Rejeição aos símbolos

Bandeira pondera, porém, que o envolvimento da população no culto aos símbolos nacionais não é incondicional: "Enquanto o Estado conseguiu manter a economia bem, tudo bem. Mas quando chegou a crise econômica, a população começou a rejeitar o Estado militar e os símbolos nacionais identificados com esse estado”.

Como exemplo dessa rejeição ao nacionalismo tupiniquim o professor Ivo Coser, também da Universidade Federal do Rio de Janeiro, avança no tempo e vai do movimento das Diretas Já! às manifestações dos últimos anos: “Quando iniciaram-se os movimentos pelo impeachment do Collor, o PT conclamou uma manifestação na qual as pessoas deveriam ir de preto, para simbolizar luto, e a resposta de Collor foi que, aqueles que o apoiassem, fossem de verde e amarelo. Mais recentemente, nas manifestações de 2013, elas [as cores verde e amarelo] foram adotadas por favoráveis à queda de Dilma e saudosos do regime militar”.

Coser lembra que, mesmo durante a ditadura, nem todo símbolo nacional causava horror a quem discordava dos militares: “Eu vi uma vez o depoimento de um militante que contava que eles cantavam o hino da independência – que fala de liberdade (...) enquanto o hino nacional, falava da grandeza da terra, da pátria. (...) não era um conteúdo que pudesse, naquele momento, mobilizar a luta".

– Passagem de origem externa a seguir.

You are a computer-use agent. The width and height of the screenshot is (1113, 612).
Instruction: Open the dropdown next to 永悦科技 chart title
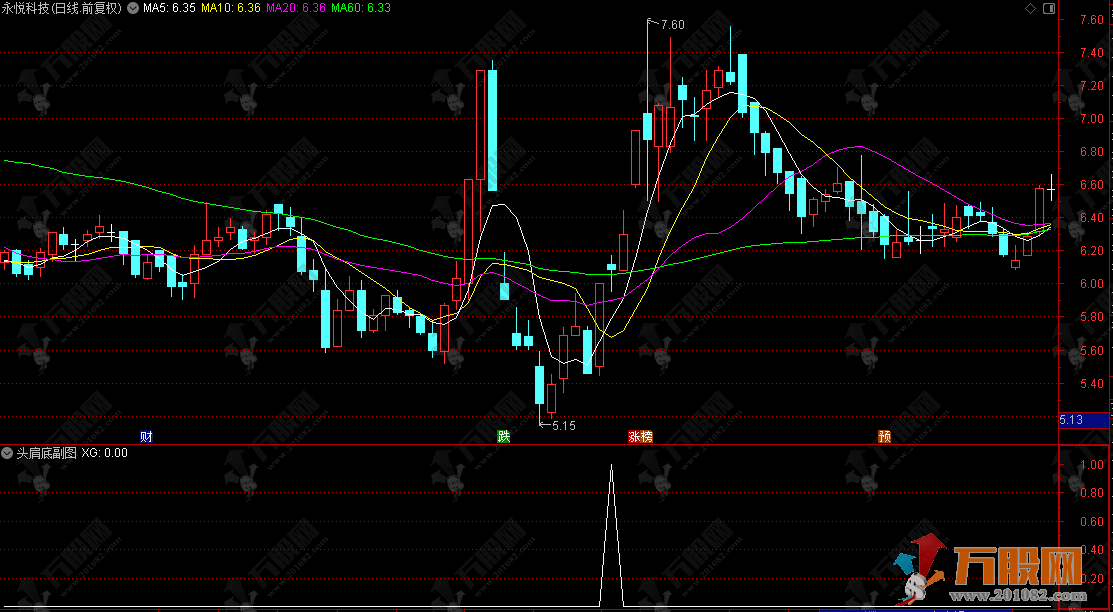134,8
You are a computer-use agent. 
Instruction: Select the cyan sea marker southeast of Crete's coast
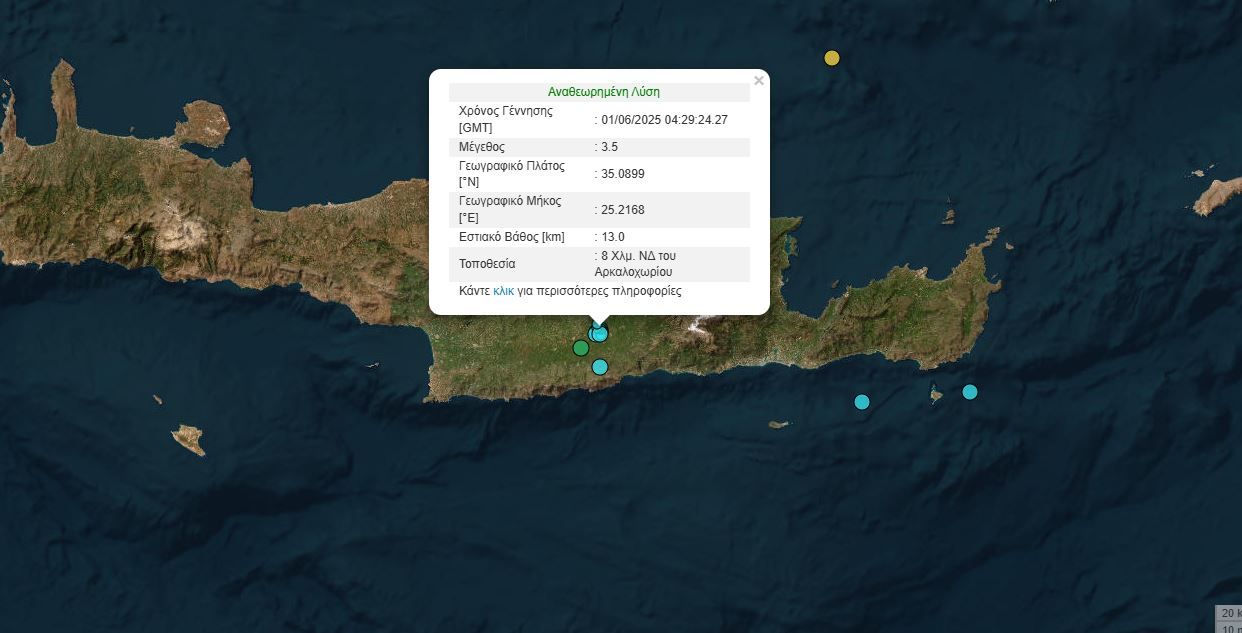point(862,402)
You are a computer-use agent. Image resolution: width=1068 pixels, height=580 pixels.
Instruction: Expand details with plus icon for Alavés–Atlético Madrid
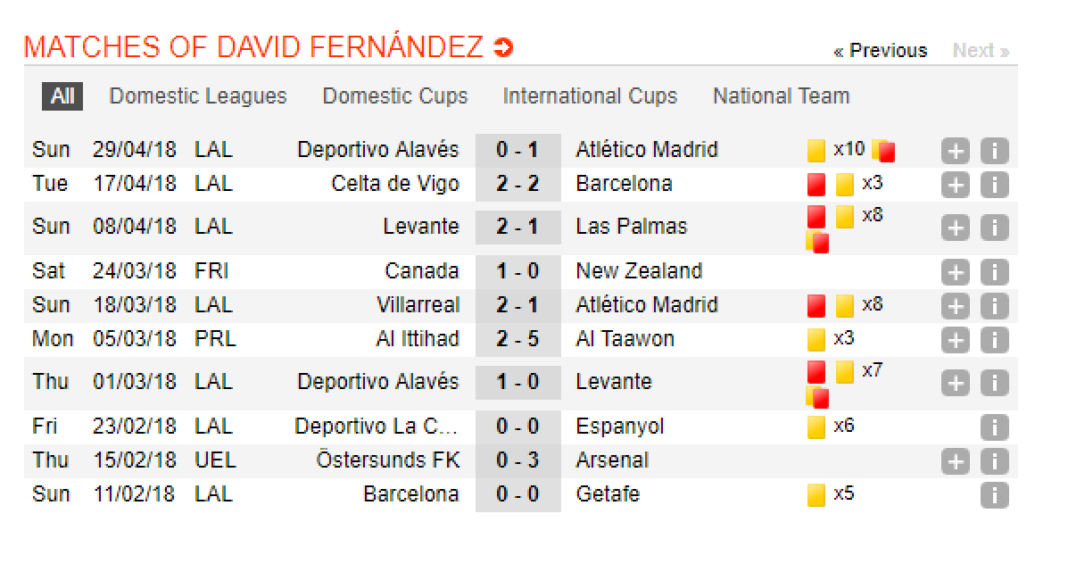tap(956, 151)
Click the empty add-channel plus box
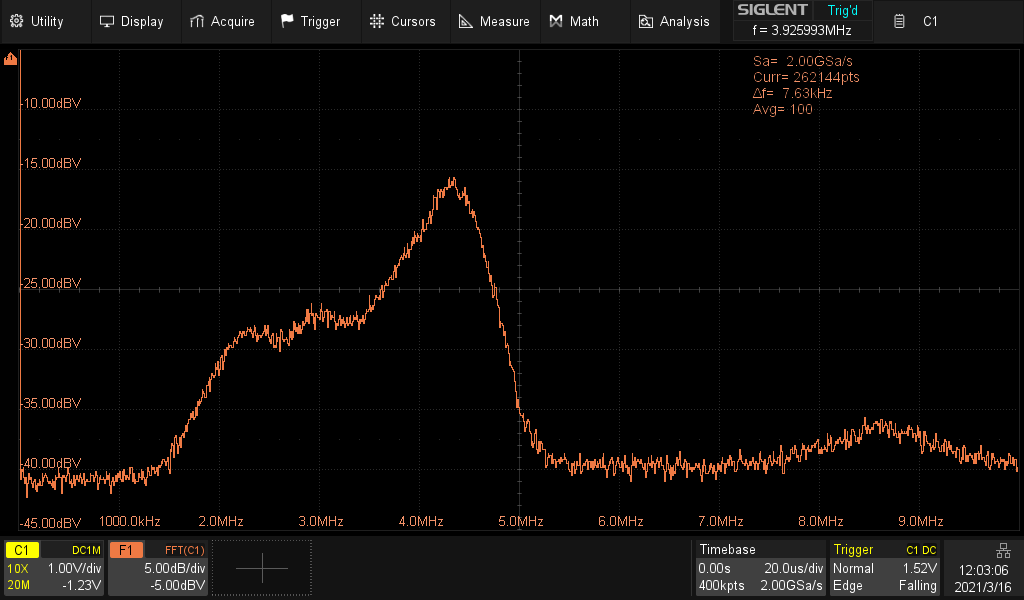The image size is (1024, 600). coord(262,567)
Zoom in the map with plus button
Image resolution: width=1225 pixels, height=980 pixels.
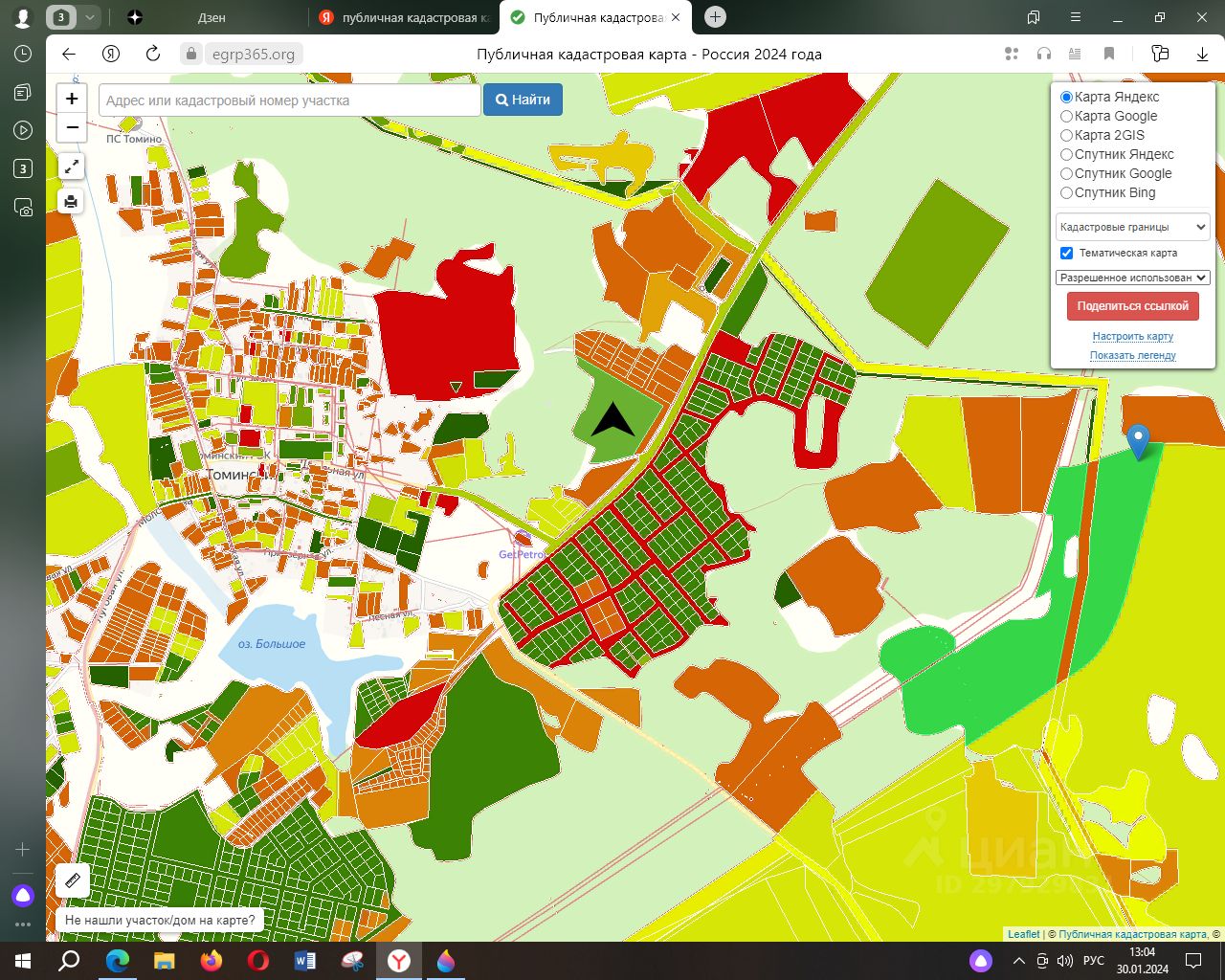point(72,99)
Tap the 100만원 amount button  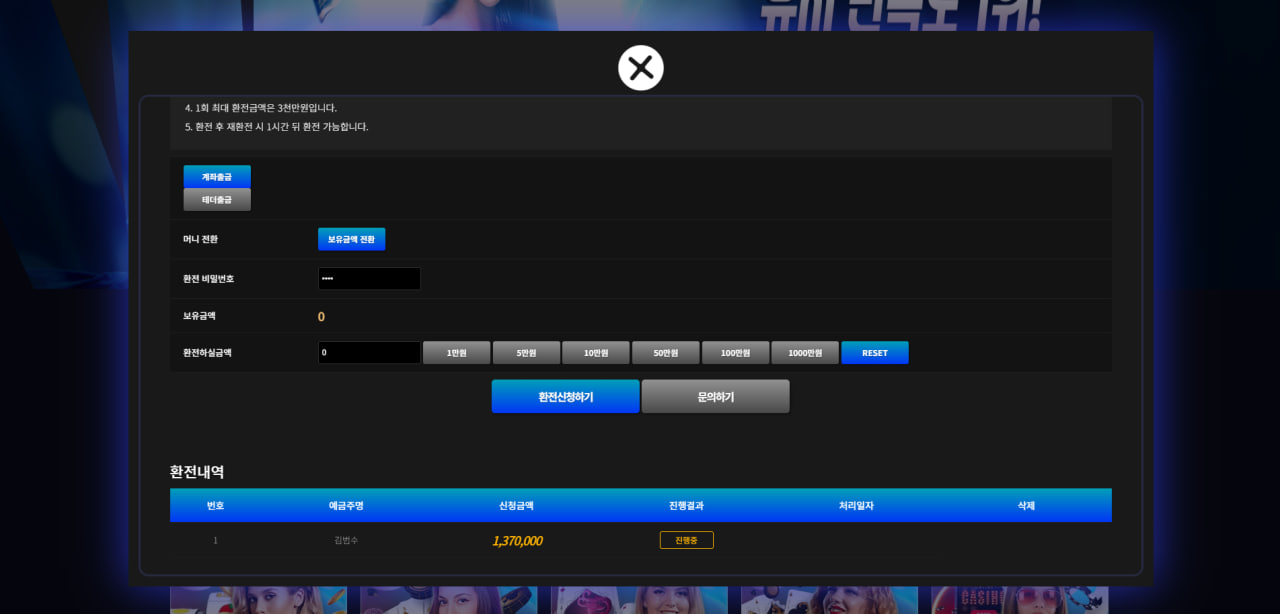click(x=735, y=353)
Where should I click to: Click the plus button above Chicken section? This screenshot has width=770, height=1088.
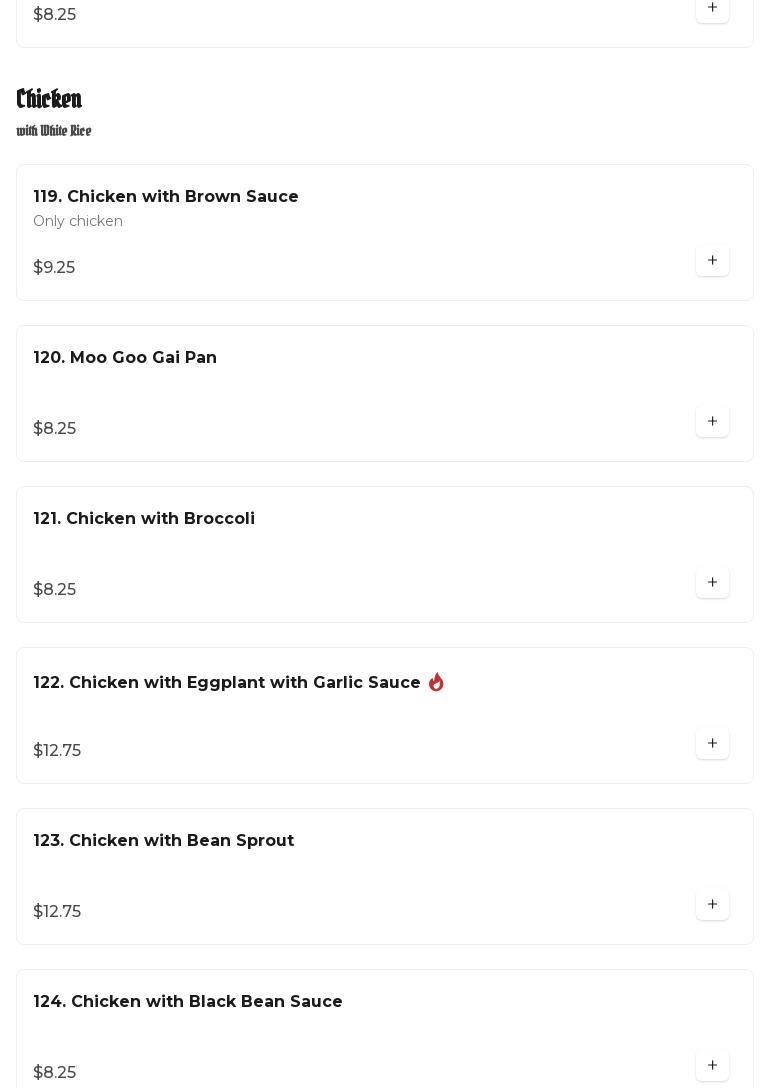(x=712, y=9)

No período pós-ditatorial, no entanto, era tão grande a força da relação nação-ditadura que nem a esquerda nem a social-democracia reivindicaram essa ideia de nação, como explica Bandeira: “os intelectuais da era petista e da era FHC têm um problema com a 'Nação'. Isso tem a ver com essa história da nação ser identificada com um Estado militar. Isso colou no imaginário brasileiro”.

Para Bandeira, o arrefecimento deste imaginário só aconteceu recentemente, "quando o governo petista voltou a usar o verde amarelo com o vermelho" misturando as cores nacionais com "os símbolos internacionalistas do partido: o vermelho, a estrela etc".

E como seria um 7 de setembro na democracia?

Para Coser, o 7 de Setembro é uma data importante, mas "ainda não se descobriu exatamente o que é comemorar um 7 de setembro em uma democracia. A parada militar fazia sentido em um regime autoritário, mas hoje em dia, pra quê, né?".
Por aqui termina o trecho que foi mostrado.